## [QUESTIONS]
1. Reproduce the stretch of the article on the Sanofi sale from "The proposed takeover" through "and veto powers." word for word.
2. According to the article on the Sanofi sale, how many lawmakers sent Armand a letter calling on the government to intervene?

## [PAGE EXCERPT]
[Start of section]

PARIS — French pharmaceutical giant Sanofi said on Friday that it was in talks to sell a majority stake of its subsidiary that produces over-the-counter drugs to an American private equity firm CD&R for €15 billion.

The proposed takeover is already proving highly controversial in France, with politicians from across political spectrum voicing fears it could threaten manufacturing jobs in France and fall afoul of Europe’s push to secure its supply chains for critical medicines.

Mere hours after Sanofi announced that it was in talks to sell the subsidiary, Opella, as part of its push to focus on vaccines and innovative drugs, the French government warned that if CD&R did not keep the company’s management and production in France, it would consider using its investment screening and veto powers.

In the past, the French government has not hesitated to use those powers to block takeovers it viewed as dangerous, ranging from supermarkets to nuclear suppliers. A group of 62 centrist and conservative lawmakers sent Armand a letter on Friday calling upon the government to intervene.

“The French government will mobilize all the tools at its disposal, including those for controlling foreign investment in France,” Economy Minister Antoine Armand and junior Industry Minister Marc Ferracci said in a statement.

The ministers, however, said that the buyer was “serious.” They promised that any deal would not have an impact on the production and the supply of paracetamol and other essential medicines in France.

French lawmakers were quick to slam the possibility of a corporate takeover that would see the country’s omnipresent yellow boxes of Doliprane, the brand name of Sanofi’s paracetamol, in American hands. | Amaury Cornu/Hans Lucas/AFP via Getty Images

Despite those assurances, French lawmakers were quick to slam the possibility of a corporate takeover that would see the country’s omnipresent yellow boxes of Doliprane, the brand name of Sanofi’s paracetamol, in American hands — especially given the hundreds of millions of euros the company has received in state aid. French President Emmanuel Macron last month inaugurated a new Sanofi vaccine factory which he said benefitted from €240 million of French state aid.

[End of section]

## [DATA BELOW]
[Start of section]

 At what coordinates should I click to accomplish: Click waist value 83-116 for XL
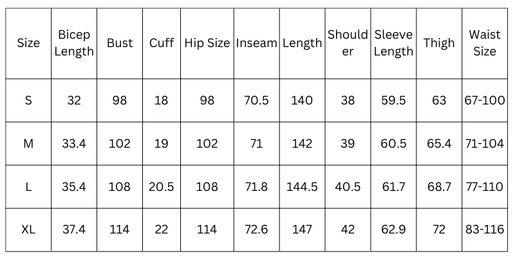click(x=485, y=230)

[End of section]

## [EXPECTED OUTPUTS]
1.
The proposed takeover is already proving highly controversial in France, with politicians from across political spectrum voicing fears it could threaten manufacturing jobs in France and fall afoul of Europe’s push to secure its supply chains for critical medicines.

Mere hours after Sanofi announced that it was in talks to sell the subsidiary, Opella, as part of its push to focus on vaccines and innovative drugs, the French government warned that if CD&R did not keep the company’s management and production in France, it would consider using its investment screening and veto powers.

2. A group of 62 centrist and conservative lawmakers.